Diagnosticada com poliomielite na infância, Lillard dependeu do equipamento respiratório por décadas e faleceu em Oklahoma, nos Estados Unidos.

Martha Lillard, conhecida como a última pessoa nos Estados Unidos a viver com o auxílio de um "pulmão de aço" em consequência da poliomielite, faleceu aos 78 anos. A morte ocorreu em 26 de junho, em Oklahoma, e simboliza o fim de uma era para os sobreviventes da doença que dependiam da histórica tecnologia respiratória. Segundo informações da família, as causas do óbito foram insuficiência pulmonar crônica e síndrome pós-pólio. O quadro clínico de Lillard foi agravado pelos efeitos da Covid-19 de longa duração, doença que ela contraiu por duas vezes durante a pandemia. A vida de Lillard foi transformada em 1953, quando, aos cinco anos de idade, foi diagnosticada com poliomielite. A doença resultou em uma paralisia do pescoço para baixo, tornando-a dependente de um cilindro metálico de pressão negativa, o "pulmão de aço", para poder respirar.

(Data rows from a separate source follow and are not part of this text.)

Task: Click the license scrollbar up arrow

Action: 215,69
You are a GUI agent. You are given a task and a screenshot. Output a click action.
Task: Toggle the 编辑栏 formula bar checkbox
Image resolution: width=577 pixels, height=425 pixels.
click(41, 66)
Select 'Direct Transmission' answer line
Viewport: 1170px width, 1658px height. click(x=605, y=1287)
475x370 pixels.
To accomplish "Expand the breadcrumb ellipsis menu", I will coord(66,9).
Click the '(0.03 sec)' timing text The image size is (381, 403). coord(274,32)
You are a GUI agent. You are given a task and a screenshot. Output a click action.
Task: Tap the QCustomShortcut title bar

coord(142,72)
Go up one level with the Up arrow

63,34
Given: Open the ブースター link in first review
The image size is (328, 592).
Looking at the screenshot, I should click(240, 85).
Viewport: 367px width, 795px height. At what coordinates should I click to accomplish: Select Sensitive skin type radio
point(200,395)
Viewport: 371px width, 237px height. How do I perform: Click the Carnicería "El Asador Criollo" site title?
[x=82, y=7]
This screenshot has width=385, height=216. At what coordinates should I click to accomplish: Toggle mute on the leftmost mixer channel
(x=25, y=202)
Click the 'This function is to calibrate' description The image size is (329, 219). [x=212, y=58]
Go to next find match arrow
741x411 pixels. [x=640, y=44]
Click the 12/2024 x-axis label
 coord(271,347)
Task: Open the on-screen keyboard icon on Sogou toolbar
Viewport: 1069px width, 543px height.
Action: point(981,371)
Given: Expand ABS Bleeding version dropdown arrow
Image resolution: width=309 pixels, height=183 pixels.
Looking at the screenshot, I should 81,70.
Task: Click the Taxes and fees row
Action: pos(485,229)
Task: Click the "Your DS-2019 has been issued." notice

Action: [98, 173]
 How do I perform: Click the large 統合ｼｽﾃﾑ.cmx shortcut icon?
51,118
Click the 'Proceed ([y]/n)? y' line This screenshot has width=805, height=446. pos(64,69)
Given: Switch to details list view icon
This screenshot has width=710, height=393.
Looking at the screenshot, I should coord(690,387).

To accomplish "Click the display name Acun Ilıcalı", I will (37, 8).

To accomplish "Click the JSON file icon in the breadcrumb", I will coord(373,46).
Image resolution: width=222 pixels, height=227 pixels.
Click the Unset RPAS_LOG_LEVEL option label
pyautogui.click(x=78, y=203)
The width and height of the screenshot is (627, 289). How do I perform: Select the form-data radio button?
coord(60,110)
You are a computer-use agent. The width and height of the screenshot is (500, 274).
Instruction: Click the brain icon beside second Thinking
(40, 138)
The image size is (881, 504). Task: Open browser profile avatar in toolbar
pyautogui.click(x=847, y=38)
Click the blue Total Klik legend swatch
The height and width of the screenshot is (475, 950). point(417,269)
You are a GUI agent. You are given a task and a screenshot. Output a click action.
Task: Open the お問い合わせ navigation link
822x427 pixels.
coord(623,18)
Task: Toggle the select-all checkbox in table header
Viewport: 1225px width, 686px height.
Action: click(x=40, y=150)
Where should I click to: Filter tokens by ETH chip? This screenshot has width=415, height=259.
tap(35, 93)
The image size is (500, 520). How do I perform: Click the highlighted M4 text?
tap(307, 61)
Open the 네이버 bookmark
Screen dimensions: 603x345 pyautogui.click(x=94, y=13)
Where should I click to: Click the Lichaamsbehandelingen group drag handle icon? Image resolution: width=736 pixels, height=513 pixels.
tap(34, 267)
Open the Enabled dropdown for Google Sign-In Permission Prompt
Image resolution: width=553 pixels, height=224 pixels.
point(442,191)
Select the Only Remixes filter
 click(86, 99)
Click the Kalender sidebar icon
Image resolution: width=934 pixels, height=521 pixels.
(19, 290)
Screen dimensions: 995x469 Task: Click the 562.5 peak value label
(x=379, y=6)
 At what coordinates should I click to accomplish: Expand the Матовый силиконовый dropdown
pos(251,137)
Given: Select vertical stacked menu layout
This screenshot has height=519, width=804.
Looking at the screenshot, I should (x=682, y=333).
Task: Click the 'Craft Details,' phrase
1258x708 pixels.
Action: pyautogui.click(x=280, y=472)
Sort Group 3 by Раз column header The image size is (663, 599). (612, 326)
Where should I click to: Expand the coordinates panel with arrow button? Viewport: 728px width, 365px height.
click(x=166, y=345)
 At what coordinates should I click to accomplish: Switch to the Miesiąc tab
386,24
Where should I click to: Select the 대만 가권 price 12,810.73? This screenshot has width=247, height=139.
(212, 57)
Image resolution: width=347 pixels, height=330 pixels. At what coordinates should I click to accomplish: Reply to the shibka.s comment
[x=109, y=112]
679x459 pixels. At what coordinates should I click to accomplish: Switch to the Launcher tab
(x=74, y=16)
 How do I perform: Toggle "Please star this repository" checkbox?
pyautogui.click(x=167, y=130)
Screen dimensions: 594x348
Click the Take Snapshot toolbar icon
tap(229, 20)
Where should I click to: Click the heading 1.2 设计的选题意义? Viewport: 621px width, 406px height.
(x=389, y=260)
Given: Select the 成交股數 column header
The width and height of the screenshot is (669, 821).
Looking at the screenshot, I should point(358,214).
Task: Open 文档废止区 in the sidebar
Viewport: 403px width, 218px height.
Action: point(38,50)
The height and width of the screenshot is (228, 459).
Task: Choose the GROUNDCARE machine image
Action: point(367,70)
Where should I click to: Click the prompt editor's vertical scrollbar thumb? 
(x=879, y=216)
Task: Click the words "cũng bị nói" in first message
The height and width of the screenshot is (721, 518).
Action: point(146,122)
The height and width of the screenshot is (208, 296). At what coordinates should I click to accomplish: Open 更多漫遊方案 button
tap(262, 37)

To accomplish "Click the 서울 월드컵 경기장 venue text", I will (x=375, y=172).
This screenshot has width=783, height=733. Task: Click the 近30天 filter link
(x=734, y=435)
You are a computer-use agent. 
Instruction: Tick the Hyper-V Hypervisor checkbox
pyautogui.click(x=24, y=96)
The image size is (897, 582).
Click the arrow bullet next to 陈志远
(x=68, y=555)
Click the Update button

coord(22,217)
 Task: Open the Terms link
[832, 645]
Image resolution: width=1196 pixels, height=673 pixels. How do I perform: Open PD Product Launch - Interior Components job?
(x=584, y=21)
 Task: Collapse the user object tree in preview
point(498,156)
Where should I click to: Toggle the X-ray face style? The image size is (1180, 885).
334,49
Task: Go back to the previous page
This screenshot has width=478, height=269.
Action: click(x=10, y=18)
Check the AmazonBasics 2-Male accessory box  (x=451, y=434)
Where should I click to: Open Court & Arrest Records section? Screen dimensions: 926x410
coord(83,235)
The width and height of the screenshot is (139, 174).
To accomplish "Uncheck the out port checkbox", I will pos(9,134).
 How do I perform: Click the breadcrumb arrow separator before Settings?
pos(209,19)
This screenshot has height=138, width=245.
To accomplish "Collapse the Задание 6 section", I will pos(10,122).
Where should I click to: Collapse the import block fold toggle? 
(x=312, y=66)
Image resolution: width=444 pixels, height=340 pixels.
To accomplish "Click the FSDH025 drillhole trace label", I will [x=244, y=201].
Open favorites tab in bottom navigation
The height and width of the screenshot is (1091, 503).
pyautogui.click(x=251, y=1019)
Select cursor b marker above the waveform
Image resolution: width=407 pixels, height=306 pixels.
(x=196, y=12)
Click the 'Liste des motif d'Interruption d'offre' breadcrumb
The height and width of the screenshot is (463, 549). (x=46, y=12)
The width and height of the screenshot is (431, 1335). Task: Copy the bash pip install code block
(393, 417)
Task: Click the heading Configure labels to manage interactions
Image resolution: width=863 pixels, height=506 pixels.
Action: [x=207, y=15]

O aparelho funciona alterando a pressão interna para forçar a entrada e saída de ar dos pulmões. Apesar das severas limitações, Martha Lillard demonstrou grande resiliência. Ela conseguiu frequentar a escola por meio de um sistema de interfone e, anos mais tarde, usava a internet para se manter informada e realizar atividades cotidianas. Com sessões de fisioterapia, recuperou parte dos movimentos do braço esquerdo e das pernas, o que lhe permitiu morar sozinha por muitos anos e até preparar suas próprias refeições. Nos últimos cinco anos, sua condição de saúde se deteriorou. A capacidade pulmonar de Lillard caiu para menos de 25%, exigindo o uso do pulmão de aço quase 24 horas por dia.

A história de Lillard evidencia o impacto devastador da poliomielite antes da ampla vacinação, iniciada em 1955. Nos Estados Unidos, a doença foi considerada eliminada em 1979, graças ao sucesso das campanhas de imunização. Além de sua luta pela sobrevivência, Lillard era reconhecida por sua veia artística, compondo canções e escrevendo poemas. Ela também atuou como voluntária na Sociedade Protetora dos Animais, dedicando-se ao resgate de cães da raça Beagle. Em um obituário escrito por ela mesma, detalhou sua determinação em aproveitar a vida, superando um prognóstico inicial que lhe dava apenas 20 anos de sobrevida.